Filler words are what we instinctively insert into sentences. From words such as “like,” “OK,” “so,” “yeah,” and “um,” we weave them in to gather our thoughts. For women, however, it is often seen as a bad habit to be broken - like nail-biting or knuckle cracking.
Many men see women as ditsy or inferior for regularly implementing filler words into their sentences. Take the storyline of Elle Woods in Legally Blonde, for example. A regular user of filler words, she shocks those around her when she gets into Harvard Law School. Her response?: “What, like it’s hard?”
Aside from the classic TV trope of women being underestimated by their vocabulary, linguistic anthropology has explored why groups of people speak the way that they do. Lexicon is the set of vocabulary special to a particular group of people. While lexicon differs by groups regionally, it often varies between genders.
Women more frequently utilize filler words in their lexicon due to a technique called style-shifting.

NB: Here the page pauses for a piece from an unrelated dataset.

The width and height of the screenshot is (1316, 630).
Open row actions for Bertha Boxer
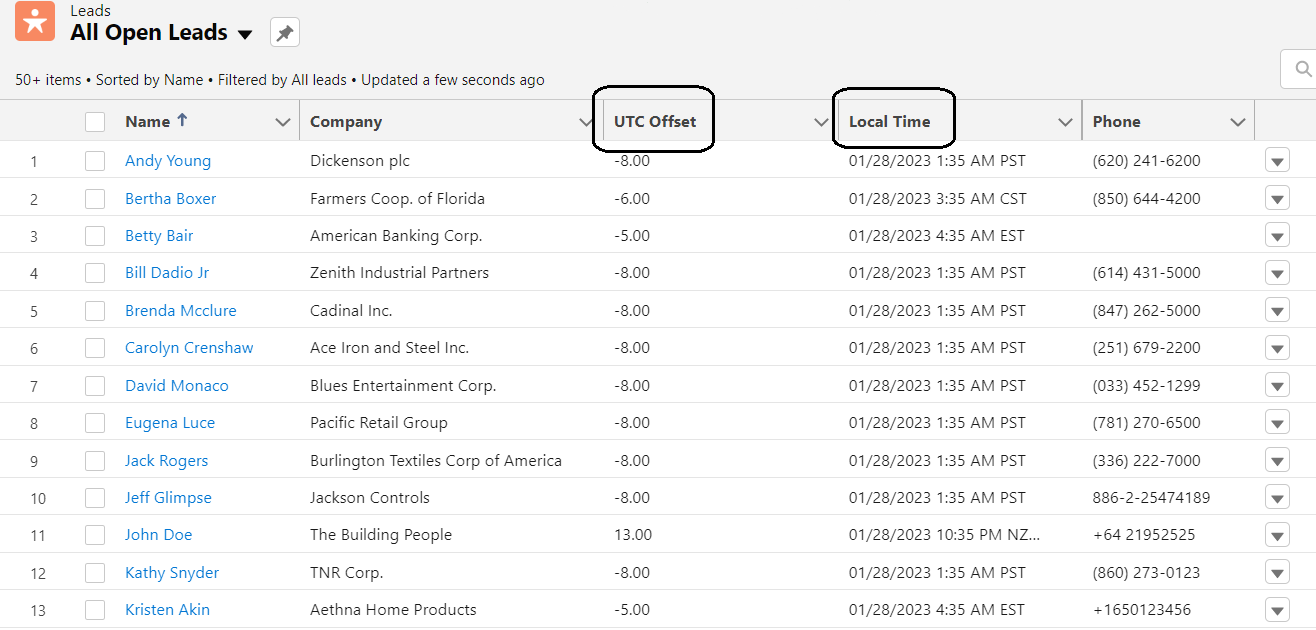click(x=1277, y=198)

My anthropology professor, Dr. Holly Peters-Golden, explained that we use different vocabulary depending on the social context. We speak differently to our parents than our friends or perhaps our professors.

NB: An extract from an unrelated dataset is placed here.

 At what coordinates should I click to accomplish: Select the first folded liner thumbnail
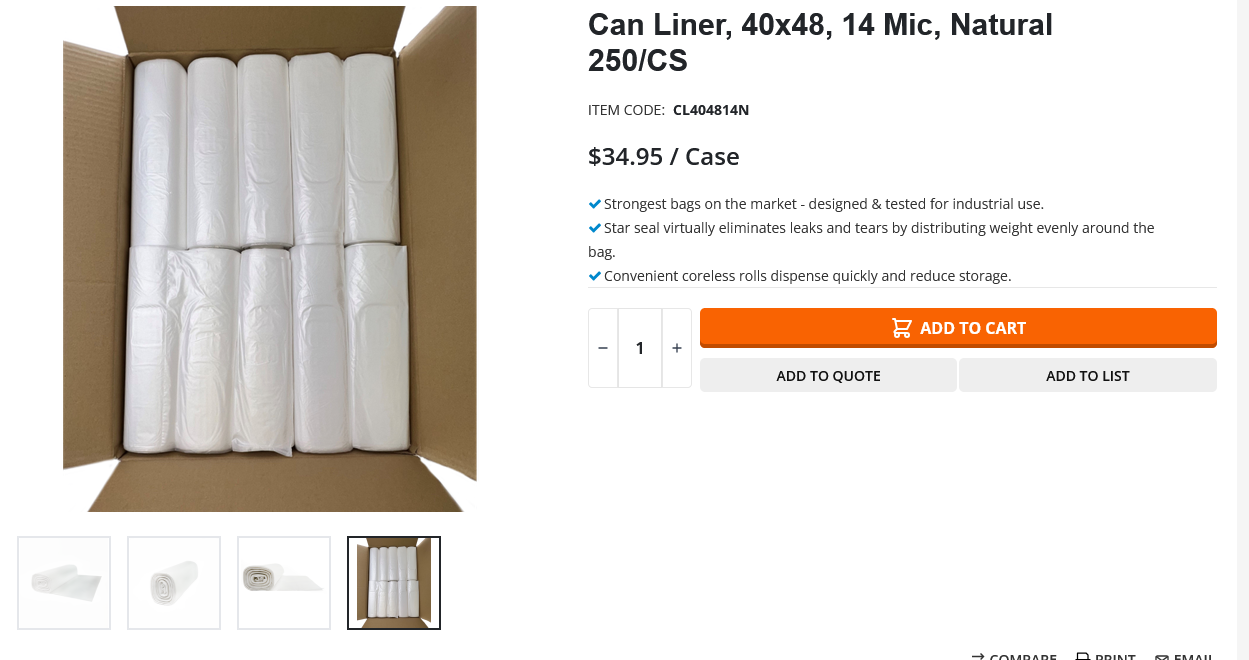point(64,583)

So, what prompts women to use filler words more frequently? As Poet Melissa Lozada-Olivia touches on, men have dominated the room and therefore conversations since the beginning of time. It has been a continued norm to interrupt women before a full thought can be expressed, and men have continuously discredited what has not even been said.
We style shift, enacting filler words, as a “defense mechanism,” as Lozada-Olivia puts it. Any pause is mistaken as an invitation for someone else (often a man) to interrupt.
I’d like to highlight one of my favorite stanzas of Lozada-Olivia’s poem:
“Like this is protection, like our ‘likes’ are our knee pads.
Our ‘ums’ are the knives we tuck into our boots at night.
Our ‘you knows’ are best friends we call on when walking down a dark alley.”
I’m here to say that we need to own our filler words. Moreover, we shouldn’t shy away from the use of filler words to indicate we are not done talking. We stand our ground to be heard.
I’ve spoken to many of my female friends and they share the sentiment that parents and teachers correct or punish them for using filler words. Now is the time to understand why we are using them rather than dismissing them. Teaching women to eradicate a defense mechanism wrongfully blames women for demanding to be heard.
Melissa Lozada-Olivia poetically sheds light on why we should own our voices, filler words and all. We are a product of our silenced moms, aunts, grandparents, and ancestors. We need to wear our filler words like badges to honor, sharing that we refuse to be part of this continuum.
We should like totally break the pattern. Own your filler words and don’t be scared to use them, because there’s a reason why they’re there. You deserve to be heard.